Hayley Gillespie: I saw my first salamander on a summer vacation to Aquarena Springs when I was a kid, and I thought they were pretty awesome! When I went to grad school at UT nearly 15 years later, I found out that there was a whole lot we still didn’t know about the ecology and behavior of Central Texas salamanders and their habitat, so that’s what I decided to research. I’ve always had an affinity for the "herps," the reptiles and amphibians. I think they’re the little bad-asses of the animal kingdom.

Austin Chronicle: In describing the informal "Salamander 101" class that you offer in conjunction with this exhibition, you mention that salamanders can be "the size of your pinky-finger nail or larger than your mom." So we've got to ask: Have you personally seen a salamander larger than your mom? Or, anyway, what's the biggest salamander you've seen?

HG: The biggest salamander I’ve ever seen is Andrias davidianus – the Chinese Giant Salamander – in the new Fort Worth Zoo’s Museum of Living Art. The salamander in that exhibit isn’t actually larger than my mom, but that species can reach lengths of up to 5.9 feet!

AC: And finally: The differences between a salamander and lizard, that seems like a no-brainer. But we've got to confess ignorance in a similar area: What's the basic difference between a salamander and a newt?
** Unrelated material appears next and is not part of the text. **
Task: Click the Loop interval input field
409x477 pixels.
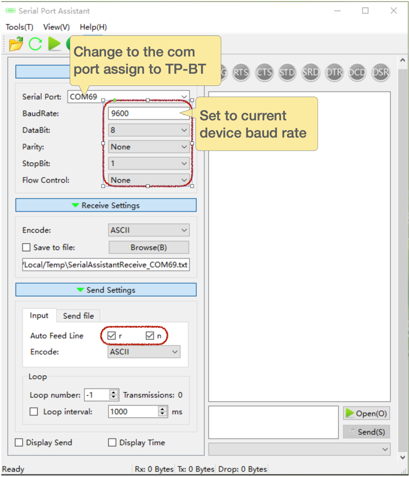Action: tap(133, 412)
HG: All newts are salamanders (Order: Caudata), but not all salamanders are newts. A newt is a type of salamander that has a granular, rough skin as opposed to smooth skin – sort of like how you can tell the difference between frogs and toads by the texture of their skin. Newts often have a more complex life cycle than the basic egg>aquatic larvae>terrestrial adult type that many salamanders have. The newts we have in Texas are born from eggs in the water, become terrestrial “red efts” as juveniles, and become aquatic again as adults. So they have metamorphosis twice: once from egg>juvenile and another from juvenile>adult. It’s a major physiological feat! While North America does have some newt species, it has really high non-newt salamander diversity, whereas Europe has a lot more newt diversity.